### SOURCE EXTRACT
Hubert Patrick O'Connor (17 February 1928 — 24 July 2007) was a Canadian Catholic bishop from Huntingdon, Quebec who was famously forced to resign from the church following charges of multiple sex crimes stemming from his time as principal at the Saint Joseph's Mission Residential School in Williams Lake. At the time, he was the highest ranking Catholic official in the world to ever be charged with a sex crime.

Church career
O'Connor was ordained to the priesthood on 5 June 1955 with the Oblates of Mary Immaculate after studying in Ottawa, Ontario. He worked within the church until being sent to Williams Lake as the principal of Saint Joseph's Mission from 1961 to 1967. (Saint Joseph's Mission is often shortened to 'St. Joseph's' or simply 'the Mission'.) St. Joseph's Mission was a key component of the Canadian Residential School System, a government and church-funded attempt to destroy Indigeneity in Canada through forced assimilation. It was during his time at St. Joseph's that O'Connor committed multiple sex crimes against underage Indigenous girls and boys and raped multiple Indigenous women.

On 15 October 1971, O'Connor was appointed Bishop of Whitehorse, Yukon. He then served as the Bishop of Prince George, British Columbia from 1986 to 1991 before resigning after being charged with multiple sex crimes.

Sexual assault charges
In 1991, several students from the St. Joseph's Mission Residential School in Williams Lake came forward with allegations of sexual assault and sexual indecency while O'Connor was principal between 1964–1967. During the preliminary trial in 1992 where O'Connor faced four sex charges, eight women testified that O'Connor repeatedly molested, raped, coerced, and physically and sexually abused young Indigenous girls at St. Joseph's Mission. Testimonies revealed that O'Connor also entered into sexual relationships with female staff at St. Joseph's whom were in their teens and early 20s. O'Connor targeted the all-female bagpipe and dance band in particular because of their  frequent fieldtrips across British Columbia and Canada that left them isolated with O'Connor. One woman testified that during these trips, O'Connor would "crawl into girls' bunks and start kissing them". Incidents such as these led to O'Connor fathering at least one child, who was given up for adoption to avoid public scandal.

### GIVEN INFORMATION
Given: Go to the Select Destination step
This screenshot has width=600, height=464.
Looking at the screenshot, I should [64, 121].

...

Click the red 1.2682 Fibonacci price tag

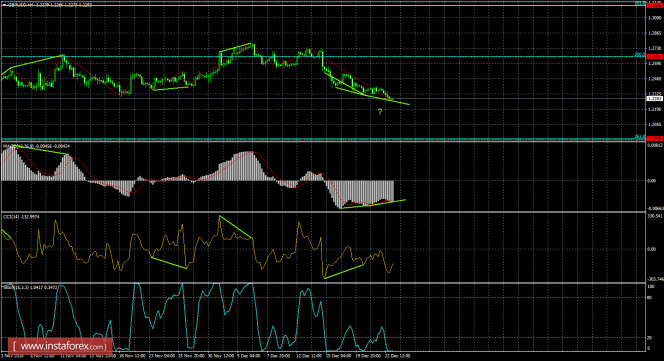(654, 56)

### PROBLEM TO SOLVE
Pick up the article on Bishop Hubert Patrick O'Connor above from where it stops, and continue it.

### REPLY TO THE TASK
Despite victims' testimonies, the trial was thrown out on a technicality after the Crown failed to disclose evidence to the defense. 

In 1994, upon review of the 1991 mistrial, the B.C. Court of Appeal approved the Crown's request to pursue charges and O'Connor was convicted of rape and indecent assault in 1996 of two young Indigenous women that occurred at St. Joseph's Residential School. Justice Wally Oppal sentenced O'Connor to two-and-a-half years in prison; he served just six months of his sentence before being released on $1,000 bail pending an appeal in 1997. 

In March 1998, the B.C. Court of Appeal acquitted O'Connor of indecent assault and ordered a new trial on one count of rape. However, three months later, in June, O'Connor participated in a seven-hour healing circle held at Esk'etemc, a Secwepemc First Nations community near Williams Lake formerly known as Alkali Lake Band. During the healing circle, O'Connor formally apologized to his victims. The victims later reported a sense of closure they had not found in the prior trials. The Crown, having considered the impact of O'Connor's apology and the extent to which the trials had retraumatized his victims, decided to drop the remaining rape charge.

In July 2021, a new sexual assault allegation against the now-deceased O'Connor surfaced. Ronald Wayne Petruk filed a suit with the Supreme Court of B.C. stating that O'Connor sexually assaulted Petruk and other teen boys with fellow priests at St. Joseph's Mission. The suit remains ongoing.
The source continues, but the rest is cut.